Google recently announced their intentions for launching Google Chrome OS (Operating System).  According to their blog release, the Google Chrome Operating System will first be targetted at Netbook users. Google plans to release their code to Open Source later this year, and make it available commericially in 2010.

On their official blog, Google asks for help from the open source community to accomplish their vision for a lightweight and easy to use Operating System that does not ‘get in the way’ of users.

Pundits will debate the significance of this ambitious release and its timing to coincide with Microsoft’s new Windows 7 OS.  As the established Search Engine leader, Google in recent years has competed for the desktop user on many other fronts.

Google Talk was released in 2005 as an instant messenger client and was tightly integrated with their email service GMail.  According to Comscore reports, Google Talk is still in distant 4th place behind MSN Messenger, Yahoo, and AOL-AIM.

Their Gmail service, although widely regarded as a superior online email tool, is in 3rd place in usage behind Microsoft’s Hotmail, and Yahoo Mail.

Google’s internet browser, Google Chrome, sits in 4th place with a meager 1.8% market share behind the venerable Microsoft Internet Explorer (65%), Firefox (22%), and Apple’s Safari (8%).  Browser Statistics Source

Google Chrome OS – Starting on the right foot?

What we do know about the Chrome OS is that it will be based on the Linux Kernel, and that the user interface will be minimal, coinciding with the Google Chrome Browser.

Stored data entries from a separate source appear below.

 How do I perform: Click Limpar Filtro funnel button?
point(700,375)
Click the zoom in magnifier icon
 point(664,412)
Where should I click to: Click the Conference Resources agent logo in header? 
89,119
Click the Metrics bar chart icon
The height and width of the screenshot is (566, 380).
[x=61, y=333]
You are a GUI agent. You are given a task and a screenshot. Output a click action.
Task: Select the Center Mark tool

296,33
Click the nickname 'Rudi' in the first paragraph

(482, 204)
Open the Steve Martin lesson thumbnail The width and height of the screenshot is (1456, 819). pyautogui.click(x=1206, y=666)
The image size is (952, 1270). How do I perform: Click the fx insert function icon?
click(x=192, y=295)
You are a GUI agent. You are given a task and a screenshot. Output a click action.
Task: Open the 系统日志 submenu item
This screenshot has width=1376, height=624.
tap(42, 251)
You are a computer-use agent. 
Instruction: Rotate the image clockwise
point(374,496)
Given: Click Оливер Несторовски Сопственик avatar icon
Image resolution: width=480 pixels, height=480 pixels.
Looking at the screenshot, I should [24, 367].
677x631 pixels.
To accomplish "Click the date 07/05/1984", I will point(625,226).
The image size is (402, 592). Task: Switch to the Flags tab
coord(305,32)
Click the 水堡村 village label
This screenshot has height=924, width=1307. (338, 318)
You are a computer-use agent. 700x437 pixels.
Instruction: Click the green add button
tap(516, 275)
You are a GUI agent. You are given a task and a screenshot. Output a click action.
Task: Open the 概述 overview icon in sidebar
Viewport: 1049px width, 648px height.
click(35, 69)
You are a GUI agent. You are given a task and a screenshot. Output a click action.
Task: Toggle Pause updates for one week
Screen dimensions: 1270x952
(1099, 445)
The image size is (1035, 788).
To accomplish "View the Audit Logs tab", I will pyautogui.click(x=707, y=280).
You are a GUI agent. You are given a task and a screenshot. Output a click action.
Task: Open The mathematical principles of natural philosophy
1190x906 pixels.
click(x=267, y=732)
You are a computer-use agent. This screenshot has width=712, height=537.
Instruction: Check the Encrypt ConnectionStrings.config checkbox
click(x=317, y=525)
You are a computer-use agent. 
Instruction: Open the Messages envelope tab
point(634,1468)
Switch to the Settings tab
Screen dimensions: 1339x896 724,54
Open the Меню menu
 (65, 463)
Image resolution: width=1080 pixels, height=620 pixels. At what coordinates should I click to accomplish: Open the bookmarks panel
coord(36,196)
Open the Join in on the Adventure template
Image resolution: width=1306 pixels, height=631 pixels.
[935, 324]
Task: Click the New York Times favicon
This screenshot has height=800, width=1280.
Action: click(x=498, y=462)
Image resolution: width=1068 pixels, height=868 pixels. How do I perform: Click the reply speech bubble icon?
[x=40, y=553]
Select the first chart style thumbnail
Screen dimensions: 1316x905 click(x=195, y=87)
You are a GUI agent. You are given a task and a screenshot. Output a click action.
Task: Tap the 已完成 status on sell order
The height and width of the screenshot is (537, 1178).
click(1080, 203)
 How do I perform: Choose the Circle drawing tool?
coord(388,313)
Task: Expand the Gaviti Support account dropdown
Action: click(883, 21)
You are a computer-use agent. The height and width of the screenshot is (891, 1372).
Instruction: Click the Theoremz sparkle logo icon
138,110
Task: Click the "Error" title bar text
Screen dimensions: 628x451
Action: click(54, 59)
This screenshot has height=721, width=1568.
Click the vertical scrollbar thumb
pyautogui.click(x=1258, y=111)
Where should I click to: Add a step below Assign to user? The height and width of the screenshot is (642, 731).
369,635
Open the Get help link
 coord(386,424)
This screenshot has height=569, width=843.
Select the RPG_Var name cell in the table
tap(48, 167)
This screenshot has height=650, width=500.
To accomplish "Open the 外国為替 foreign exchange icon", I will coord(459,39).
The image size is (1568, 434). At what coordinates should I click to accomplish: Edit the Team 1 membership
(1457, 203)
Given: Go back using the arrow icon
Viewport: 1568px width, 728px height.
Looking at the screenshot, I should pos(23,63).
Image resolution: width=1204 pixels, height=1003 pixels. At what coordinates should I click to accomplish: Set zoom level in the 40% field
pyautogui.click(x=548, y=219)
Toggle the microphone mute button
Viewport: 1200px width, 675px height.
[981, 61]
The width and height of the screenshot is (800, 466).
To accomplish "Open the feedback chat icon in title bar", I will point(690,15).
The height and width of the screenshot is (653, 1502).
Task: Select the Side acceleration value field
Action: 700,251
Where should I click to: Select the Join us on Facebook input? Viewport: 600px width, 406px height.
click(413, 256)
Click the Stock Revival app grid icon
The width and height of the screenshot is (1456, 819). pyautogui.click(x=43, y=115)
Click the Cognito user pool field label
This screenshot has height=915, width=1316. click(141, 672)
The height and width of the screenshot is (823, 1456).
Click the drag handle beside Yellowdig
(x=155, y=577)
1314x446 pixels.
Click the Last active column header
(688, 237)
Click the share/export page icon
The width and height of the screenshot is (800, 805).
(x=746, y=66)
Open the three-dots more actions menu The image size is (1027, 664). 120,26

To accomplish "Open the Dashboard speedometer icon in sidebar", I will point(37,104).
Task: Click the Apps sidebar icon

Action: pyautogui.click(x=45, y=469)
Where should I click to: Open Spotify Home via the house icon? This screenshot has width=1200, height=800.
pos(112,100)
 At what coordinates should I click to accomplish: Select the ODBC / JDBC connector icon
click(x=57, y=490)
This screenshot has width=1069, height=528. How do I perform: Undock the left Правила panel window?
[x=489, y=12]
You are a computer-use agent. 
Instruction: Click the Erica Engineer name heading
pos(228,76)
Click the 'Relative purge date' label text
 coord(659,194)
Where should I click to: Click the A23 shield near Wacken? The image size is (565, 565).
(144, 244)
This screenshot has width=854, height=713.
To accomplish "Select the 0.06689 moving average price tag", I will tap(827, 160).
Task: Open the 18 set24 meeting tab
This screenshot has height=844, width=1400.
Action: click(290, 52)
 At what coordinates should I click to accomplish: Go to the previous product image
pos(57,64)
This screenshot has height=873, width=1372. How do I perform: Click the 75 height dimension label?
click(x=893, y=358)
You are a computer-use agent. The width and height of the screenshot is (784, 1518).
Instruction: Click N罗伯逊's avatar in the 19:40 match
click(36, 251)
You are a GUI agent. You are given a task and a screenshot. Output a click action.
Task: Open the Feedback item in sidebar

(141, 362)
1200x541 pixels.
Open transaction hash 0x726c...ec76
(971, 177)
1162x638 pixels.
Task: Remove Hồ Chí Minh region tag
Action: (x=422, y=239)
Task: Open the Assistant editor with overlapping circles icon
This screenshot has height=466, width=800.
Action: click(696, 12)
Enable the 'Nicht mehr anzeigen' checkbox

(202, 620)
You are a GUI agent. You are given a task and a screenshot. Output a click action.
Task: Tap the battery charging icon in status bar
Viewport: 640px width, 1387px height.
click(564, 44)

Google will be working with many OEM’s to integrate their netbooks with the new OS.

Google vs. Microsoft or vs. the Linux Community?

Most of the media have concentrated on the impact Google Chrome OS may have on the ever-present Microsoft Windows.  Depending on deals made between Google and major PC manufacturers, we may see new laptops in 2010 being offered with Chrome OS pre-installed instead of Windows.

In a down economy, users may be looking for ways to save money and the Google OS, to be offered free, will ostensibly save on the licensing costs for Windows.  However, as the numbers above indicate, Google does not have a great track record in wooing mass-market PC users to their non-search engine products.

I think that in the months after the first release of Chrome OS, the first users most likely to give it a try will come from the Linux community.  Microsoft is still very entrenched as the default OS.  As far as the Linux community is concerned, even with the plethora of new versions and flavors of Linux being released on a monthly-basis, the competition has served to fortify the community as a whole.

Google’s Chrome OS may finally bring Linux to the forefront as a mainstream viable alternative to Microsoft.  It may not cut away at Microsoft’s stranglehold, but the Linux community will thrive.  If that happens, the biggest winners in this effort will be Linux users.